Workers in P.R.’s metro area earned 42% less an hour vs. U.S. counterparts
Workers in the San Juan-Carolina-Caguas Metropolitan Statistical Area had an average (mean) hourly wage of $14.61 in May 2018, about 42% below the United States average of $24.98, the U.S. Bureau of Labor Statistics said Thursday.
Chief Regional Economist Martin Kohli noted that, after testing for statistical significance, wages in the local area were lower than their respective U.S. averages in all of the 22 major occupational groups.
When compared to the U.S. distribution, local employment was more highly concentrated in seven of the 22 occupational groups, including protective service; office and administrative support; and building and grounds cleaning and maintenance.
Conversely, 14 groups had employment shares significantly below their U.S. representation, including personal care and service; transportation and material movement; and healthcare support, the agency said.
One occupational group — protective service — was chosen to illustrate the diversity of data available for any of the 22 major occupational categories.
San Juan-Carolina-Caguas had 50,700 jobs in protective service, accounting for 7.9% of local area employment, significantly higher than the 2.4% share in the United States.
The average hourly wage for this occupational group locally was $12.11, significantly below the U.S. wage of $23.36, the agency noted.
Some of the largest detailed occupations within the protective service group included security guards (24,610), police and sheriff’s patrol officers (12,790), and first-line supervisors of police and detectives (2,650.)

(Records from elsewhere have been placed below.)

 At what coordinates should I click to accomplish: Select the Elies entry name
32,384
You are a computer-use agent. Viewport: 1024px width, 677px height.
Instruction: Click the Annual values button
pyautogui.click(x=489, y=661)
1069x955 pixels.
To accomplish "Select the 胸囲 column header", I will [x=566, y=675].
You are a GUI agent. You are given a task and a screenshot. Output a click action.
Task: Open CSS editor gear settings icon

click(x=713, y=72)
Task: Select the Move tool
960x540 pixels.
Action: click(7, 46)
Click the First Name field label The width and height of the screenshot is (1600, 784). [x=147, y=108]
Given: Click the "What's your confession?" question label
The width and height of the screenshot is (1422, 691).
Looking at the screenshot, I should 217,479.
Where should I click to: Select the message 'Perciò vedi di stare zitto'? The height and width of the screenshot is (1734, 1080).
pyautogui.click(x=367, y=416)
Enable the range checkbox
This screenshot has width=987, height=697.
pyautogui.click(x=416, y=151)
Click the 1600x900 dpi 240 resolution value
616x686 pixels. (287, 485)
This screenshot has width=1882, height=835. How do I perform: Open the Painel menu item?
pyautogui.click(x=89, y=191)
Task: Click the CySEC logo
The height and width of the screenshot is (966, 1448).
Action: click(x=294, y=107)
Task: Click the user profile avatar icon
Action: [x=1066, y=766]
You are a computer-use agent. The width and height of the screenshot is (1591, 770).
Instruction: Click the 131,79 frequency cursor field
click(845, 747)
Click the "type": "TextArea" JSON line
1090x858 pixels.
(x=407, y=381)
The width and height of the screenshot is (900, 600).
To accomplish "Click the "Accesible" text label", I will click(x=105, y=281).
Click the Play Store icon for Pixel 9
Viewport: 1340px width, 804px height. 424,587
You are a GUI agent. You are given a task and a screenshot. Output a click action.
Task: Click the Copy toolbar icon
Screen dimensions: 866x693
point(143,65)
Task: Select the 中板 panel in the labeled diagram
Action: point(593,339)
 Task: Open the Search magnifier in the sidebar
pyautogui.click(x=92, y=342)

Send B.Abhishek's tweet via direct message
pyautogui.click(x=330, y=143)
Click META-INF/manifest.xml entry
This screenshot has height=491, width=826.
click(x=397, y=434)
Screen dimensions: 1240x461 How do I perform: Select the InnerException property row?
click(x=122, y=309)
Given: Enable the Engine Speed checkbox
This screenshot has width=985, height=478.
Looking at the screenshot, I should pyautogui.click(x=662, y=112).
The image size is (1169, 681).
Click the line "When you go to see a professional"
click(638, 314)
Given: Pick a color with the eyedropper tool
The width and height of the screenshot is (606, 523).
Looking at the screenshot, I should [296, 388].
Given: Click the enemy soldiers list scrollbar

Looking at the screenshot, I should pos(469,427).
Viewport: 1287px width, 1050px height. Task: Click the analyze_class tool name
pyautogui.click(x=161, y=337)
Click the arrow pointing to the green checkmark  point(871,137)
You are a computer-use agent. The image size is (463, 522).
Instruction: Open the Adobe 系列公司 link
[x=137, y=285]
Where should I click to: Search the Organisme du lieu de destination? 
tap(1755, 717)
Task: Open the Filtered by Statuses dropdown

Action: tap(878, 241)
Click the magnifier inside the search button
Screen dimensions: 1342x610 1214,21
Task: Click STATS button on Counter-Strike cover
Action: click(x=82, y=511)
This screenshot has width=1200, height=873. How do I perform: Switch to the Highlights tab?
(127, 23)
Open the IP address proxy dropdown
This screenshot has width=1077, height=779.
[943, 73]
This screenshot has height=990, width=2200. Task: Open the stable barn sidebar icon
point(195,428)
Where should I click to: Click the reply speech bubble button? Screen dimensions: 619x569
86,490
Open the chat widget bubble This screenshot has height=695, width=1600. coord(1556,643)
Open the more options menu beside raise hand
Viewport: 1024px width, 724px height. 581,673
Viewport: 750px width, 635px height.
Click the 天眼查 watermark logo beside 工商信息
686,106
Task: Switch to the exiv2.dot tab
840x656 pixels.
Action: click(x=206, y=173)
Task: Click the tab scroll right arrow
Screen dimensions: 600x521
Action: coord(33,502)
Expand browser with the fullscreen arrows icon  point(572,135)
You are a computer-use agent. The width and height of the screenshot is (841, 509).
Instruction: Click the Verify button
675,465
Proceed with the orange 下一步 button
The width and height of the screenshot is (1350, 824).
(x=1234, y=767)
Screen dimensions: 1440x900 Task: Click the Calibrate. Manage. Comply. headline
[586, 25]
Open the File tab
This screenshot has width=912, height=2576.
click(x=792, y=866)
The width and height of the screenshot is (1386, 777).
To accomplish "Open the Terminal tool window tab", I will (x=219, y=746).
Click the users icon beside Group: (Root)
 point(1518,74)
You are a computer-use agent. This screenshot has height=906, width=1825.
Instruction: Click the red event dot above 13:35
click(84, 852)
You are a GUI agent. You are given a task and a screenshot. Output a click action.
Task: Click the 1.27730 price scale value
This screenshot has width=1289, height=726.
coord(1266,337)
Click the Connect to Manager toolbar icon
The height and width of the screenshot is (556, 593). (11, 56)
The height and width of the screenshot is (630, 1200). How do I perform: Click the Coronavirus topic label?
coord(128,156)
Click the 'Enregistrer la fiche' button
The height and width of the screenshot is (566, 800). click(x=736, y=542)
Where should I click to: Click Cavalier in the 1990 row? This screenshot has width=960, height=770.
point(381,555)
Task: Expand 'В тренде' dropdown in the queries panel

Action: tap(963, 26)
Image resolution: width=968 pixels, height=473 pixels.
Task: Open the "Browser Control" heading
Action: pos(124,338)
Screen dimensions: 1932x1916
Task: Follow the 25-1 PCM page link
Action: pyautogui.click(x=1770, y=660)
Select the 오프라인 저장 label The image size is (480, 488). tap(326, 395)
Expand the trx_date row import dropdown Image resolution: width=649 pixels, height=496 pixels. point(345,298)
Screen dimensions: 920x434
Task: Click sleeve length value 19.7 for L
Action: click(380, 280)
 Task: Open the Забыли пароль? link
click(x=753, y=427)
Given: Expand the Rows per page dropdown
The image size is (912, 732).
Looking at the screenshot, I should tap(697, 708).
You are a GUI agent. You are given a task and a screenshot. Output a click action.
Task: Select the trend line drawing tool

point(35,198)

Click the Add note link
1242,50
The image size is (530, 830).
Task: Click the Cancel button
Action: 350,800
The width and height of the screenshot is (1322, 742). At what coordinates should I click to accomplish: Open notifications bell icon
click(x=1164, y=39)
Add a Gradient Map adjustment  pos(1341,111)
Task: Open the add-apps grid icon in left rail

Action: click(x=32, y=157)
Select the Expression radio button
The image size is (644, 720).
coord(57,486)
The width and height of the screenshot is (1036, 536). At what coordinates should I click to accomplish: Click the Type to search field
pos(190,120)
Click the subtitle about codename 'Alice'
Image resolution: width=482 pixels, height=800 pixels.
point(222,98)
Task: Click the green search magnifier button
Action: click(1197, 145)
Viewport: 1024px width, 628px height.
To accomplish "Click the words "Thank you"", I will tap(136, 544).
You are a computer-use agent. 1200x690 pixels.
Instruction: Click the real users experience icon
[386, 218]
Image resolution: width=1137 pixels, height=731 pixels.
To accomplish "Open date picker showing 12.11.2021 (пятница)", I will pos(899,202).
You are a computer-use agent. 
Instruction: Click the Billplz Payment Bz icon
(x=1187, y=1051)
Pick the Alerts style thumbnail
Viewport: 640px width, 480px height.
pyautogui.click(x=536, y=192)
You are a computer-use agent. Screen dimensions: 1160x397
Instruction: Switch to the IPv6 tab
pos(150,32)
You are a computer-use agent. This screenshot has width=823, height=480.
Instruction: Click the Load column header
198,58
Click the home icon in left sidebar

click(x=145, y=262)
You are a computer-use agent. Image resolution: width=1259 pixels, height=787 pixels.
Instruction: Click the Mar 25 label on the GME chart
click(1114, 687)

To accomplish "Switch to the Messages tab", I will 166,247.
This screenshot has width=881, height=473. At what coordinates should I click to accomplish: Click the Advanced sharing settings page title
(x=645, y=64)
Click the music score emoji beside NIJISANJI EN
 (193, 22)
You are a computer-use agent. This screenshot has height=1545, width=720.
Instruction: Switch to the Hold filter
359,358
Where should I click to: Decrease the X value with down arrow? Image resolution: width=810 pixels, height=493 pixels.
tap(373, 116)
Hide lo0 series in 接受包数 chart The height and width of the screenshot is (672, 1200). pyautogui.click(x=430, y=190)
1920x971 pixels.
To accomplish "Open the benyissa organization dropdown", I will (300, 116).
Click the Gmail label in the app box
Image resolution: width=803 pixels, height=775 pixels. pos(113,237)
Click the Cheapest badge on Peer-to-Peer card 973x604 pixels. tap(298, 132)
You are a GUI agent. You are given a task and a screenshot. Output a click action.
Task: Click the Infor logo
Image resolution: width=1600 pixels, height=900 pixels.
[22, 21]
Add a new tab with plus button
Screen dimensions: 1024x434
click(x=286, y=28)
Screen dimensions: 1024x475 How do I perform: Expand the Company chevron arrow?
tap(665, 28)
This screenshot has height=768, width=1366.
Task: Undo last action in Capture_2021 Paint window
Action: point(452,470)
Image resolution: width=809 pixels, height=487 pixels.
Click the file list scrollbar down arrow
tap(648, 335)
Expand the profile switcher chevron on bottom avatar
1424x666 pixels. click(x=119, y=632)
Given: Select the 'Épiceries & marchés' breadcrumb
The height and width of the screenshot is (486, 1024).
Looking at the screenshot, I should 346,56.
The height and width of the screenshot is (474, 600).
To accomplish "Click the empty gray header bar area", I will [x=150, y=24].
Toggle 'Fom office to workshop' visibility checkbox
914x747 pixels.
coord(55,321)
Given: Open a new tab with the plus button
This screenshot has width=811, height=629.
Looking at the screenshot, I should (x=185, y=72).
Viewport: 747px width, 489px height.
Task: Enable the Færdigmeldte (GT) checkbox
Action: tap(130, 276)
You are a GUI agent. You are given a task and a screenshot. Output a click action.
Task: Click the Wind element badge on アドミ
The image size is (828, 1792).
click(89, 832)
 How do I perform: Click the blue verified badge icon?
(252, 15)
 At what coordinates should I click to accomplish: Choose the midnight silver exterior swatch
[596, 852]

Among the higher-paying jobs in this group were detectives and criminal investigators and first-line supervisors of police and detectives, with mean hourly wages of $30.55 and $18.41, respectively.
At the lower end of the wage scale were security guards ($8.77) and gaming surveillance officers and gaming investigators ($10.19.)
“Location quotients allow us to explore the occupational make-up of a metropolitan area by comparing the composition of jobs in an area relative to the U.S. average,” the agency said in a release.
For example, a location quotient of 2.0 indicates that an occupation accounts for twice the share of employment in the area than it does in the United States.
“In the San Juan-Carolina-Caguas Metropolitan Statistical Area, above-average concentrations of employment were found in many of the occupations within the protective service group,” U.S. Bureau of Labor Statistics said.
For instance, bailiffs were employed at 10.1 times the U.S. rate in San Juan, and first-line supervisors of police and detectives, at 5.1 times the U.S. average. On the other hand, firefighters had a location quotient of 1.1 in San Juan, indicating that this particular occupation’s local and U.S. employment shares were similar.
The statistics are from the Occupational Employment Statistics survey, a federal-state cooperative program between BLS and State Workforce Agencies, in this case, the Puerto Rico Department of Labor and Human Resources.
U.S. statistics gathered by Washington sources are dealing with vast regional differences.